Anne Tyler lida com sutilezas da vida
MARCELO PEN
CRÍTICO DA FOLHA
Há uma velha discussão nas
letras anglo-americanas, sobre se a melhor literatura é feita
por autores que valorizam o enredo ou por aqueles que priorizam
os elementos poéticos, o apuro da
forma em vez do deslumbramento do conteúdo.
Para alguns, a discussão nem
existe. O fato de um autor centrar-se excessivamente no enredo, e
pior, centrar-se nele para arrancar
ao leitor emoções "fáceis" de horror e compaixão, já basta para
lançá-lo ao limbo dos escritores
de apelo popular. Talvez por isso
um romancista como John Steinbeck nunca tenha sido verdadeiramente apreciado pela "alta" crítica, sobretudo quando comparado a, digamos, William Faulkner.
Anne Tyler é autora muito mais
do time de Steinbeck do que de
Faulkner, como comprova seu último romance, "Michael e Pauline: Um Casamento Amador".
Matrimônio, brigas e separações,
sonhos que se esfumaçam, mágoas, o desconhecimento sobre o
ser amado: a autora não teme lidar com o demasiado humano.
No centro está a história banal
de Michael e Pauline. Conhecem-se quando os EUA entram na Segunda Guerra. Casam-se após a
volta de Michael da batalha. Vivem juntos três décadas, têm três
filhos, netos. Um dia separam,
inesperadamente, suas existências nunca realmente unidas.
Apesar das décadas de casamento, Michael nunca compreendeu Pauline. E vice-versa. A
constante variação dos pontos de
vista serve para ampliar a percepção da incerteza: quando acompanhamos a perspectiva de Michael, Pauline nos parece voluntariosa, enigmática; quando são os
passos de Pauline que seguimos,
Michael surge como homem frio,
egoísta... e misterioso.
Tyler é mestre na delicadeza.
Em certo momento, o motivo da
traição se delineia. Pauline está
aborrecida com o cotidiano de
dona-de-casa e interessa-se por
um amigo.
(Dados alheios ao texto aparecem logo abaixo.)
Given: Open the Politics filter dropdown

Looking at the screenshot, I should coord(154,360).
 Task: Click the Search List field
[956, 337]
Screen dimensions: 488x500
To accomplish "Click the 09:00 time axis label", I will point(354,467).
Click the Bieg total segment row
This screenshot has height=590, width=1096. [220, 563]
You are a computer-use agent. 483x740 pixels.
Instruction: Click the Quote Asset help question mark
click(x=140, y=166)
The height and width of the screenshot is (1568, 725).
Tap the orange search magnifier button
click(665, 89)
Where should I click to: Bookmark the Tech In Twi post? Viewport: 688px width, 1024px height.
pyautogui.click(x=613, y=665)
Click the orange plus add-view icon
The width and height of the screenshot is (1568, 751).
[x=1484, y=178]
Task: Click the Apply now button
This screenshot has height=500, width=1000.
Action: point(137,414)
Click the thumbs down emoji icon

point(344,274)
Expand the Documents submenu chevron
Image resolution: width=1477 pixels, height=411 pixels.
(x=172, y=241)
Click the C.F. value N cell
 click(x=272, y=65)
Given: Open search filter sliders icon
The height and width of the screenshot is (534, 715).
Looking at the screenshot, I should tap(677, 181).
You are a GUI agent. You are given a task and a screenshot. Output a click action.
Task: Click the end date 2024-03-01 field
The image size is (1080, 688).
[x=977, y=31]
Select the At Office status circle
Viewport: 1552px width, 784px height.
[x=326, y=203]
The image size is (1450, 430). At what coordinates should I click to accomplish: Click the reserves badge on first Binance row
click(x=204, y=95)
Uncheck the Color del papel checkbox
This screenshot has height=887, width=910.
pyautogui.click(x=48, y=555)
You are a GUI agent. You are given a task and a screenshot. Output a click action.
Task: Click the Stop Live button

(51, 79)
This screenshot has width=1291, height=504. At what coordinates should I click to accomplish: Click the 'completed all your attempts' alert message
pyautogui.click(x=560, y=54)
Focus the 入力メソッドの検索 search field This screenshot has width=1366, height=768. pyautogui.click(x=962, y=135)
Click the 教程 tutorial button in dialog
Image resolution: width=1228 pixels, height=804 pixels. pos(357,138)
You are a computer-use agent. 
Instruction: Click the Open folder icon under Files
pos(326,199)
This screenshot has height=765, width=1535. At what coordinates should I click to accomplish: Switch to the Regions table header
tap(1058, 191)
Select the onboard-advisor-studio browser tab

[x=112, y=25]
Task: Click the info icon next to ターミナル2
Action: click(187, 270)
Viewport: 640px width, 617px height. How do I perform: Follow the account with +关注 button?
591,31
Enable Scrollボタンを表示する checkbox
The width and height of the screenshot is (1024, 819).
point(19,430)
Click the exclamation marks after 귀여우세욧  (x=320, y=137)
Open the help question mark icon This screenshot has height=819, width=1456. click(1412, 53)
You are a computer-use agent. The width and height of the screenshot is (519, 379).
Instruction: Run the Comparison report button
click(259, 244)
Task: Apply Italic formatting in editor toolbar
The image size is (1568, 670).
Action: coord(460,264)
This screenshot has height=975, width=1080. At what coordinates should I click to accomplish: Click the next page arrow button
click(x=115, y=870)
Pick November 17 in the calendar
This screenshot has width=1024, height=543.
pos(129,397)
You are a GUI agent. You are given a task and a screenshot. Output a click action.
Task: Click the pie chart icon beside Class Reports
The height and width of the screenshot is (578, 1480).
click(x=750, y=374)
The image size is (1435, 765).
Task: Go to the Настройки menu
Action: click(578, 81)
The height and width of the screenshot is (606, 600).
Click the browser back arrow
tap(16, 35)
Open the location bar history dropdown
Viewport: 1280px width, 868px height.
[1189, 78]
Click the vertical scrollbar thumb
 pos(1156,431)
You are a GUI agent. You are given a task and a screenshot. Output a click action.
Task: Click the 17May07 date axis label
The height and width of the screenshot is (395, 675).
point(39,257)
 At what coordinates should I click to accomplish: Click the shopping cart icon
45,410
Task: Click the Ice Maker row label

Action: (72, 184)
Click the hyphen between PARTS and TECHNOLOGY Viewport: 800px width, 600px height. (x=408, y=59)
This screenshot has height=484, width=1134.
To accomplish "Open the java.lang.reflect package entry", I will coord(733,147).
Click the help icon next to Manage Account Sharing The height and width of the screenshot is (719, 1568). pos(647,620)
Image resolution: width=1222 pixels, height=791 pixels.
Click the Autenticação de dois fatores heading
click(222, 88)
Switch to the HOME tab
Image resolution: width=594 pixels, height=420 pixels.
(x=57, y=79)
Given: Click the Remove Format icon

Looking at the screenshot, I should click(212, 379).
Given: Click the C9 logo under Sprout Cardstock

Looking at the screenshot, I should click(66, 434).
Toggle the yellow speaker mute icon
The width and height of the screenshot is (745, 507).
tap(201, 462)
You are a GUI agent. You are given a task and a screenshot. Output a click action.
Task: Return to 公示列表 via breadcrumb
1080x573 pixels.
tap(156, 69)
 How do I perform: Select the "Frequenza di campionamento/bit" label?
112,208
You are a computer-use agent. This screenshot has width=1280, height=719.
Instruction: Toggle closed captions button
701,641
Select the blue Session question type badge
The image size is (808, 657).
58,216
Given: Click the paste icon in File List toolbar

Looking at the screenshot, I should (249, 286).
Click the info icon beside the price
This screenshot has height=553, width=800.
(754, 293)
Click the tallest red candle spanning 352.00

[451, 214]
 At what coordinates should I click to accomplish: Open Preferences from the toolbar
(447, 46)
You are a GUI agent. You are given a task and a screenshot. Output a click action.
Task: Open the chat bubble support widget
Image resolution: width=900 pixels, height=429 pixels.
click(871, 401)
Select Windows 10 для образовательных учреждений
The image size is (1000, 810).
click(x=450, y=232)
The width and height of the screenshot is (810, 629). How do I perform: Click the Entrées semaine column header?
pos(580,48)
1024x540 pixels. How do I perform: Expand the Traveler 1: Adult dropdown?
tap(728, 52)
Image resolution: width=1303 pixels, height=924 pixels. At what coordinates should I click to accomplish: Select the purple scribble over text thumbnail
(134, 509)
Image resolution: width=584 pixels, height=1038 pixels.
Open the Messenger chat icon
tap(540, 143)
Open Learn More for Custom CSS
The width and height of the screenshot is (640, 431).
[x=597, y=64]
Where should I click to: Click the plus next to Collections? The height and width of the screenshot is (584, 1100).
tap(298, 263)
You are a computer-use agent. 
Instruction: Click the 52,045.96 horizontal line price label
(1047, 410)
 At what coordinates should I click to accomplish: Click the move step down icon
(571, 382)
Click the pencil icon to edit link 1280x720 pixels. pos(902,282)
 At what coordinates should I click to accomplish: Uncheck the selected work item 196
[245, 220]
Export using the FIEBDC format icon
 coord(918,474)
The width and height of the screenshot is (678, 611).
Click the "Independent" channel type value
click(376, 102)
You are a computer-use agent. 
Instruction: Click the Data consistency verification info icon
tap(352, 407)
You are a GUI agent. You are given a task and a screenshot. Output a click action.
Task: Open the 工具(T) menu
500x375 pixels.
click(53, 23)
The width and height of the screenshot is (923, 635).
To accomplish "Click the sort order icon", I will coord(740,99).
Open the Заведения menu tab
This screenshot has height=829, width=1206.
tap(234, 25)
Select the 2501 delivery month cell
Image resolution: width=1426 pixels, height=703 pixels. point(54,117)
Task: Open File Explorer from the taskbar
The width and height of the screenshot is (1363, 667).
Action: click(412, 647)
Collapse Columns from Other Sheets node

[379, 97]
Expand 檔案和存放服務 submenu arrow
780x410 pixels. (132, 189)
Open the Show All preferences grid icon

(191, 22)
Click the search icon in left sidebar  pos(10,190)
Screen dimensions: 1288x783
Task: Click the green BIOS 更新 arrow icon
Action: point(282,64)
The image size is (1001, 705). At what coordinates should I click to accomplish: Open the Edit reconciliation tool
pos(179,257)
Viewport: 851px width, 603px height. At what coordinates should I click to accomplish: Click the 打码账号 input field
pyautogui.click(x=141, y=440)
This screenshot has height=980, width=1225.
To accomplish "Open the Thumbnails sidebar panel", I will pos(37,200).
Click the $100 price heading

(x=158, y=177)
Um dia, passa na casa
dele para ajudá-lo em tarefas domésticas. A Michael, diz ter visitado a mãe. O jantar do casal é carregado de silêncios e não-ditos.
Pauline está a sós na sala quando o telefone toca. É sua mãe. Michael não lhe dera o recado? Ela ligara à tarde para dizer que a irmã
dera à luz. Pauline atina com a situação. Michael soubera que ela
lhe mentira, mas não a confrontara. A muda acusação sufoca o
adultério ainda no berço. Mas é
como se tudo houvesse ocorrido.
Tyler usa a mesma sutileza no
terreno sub-reptício de seu romance, o da passagem do tempo.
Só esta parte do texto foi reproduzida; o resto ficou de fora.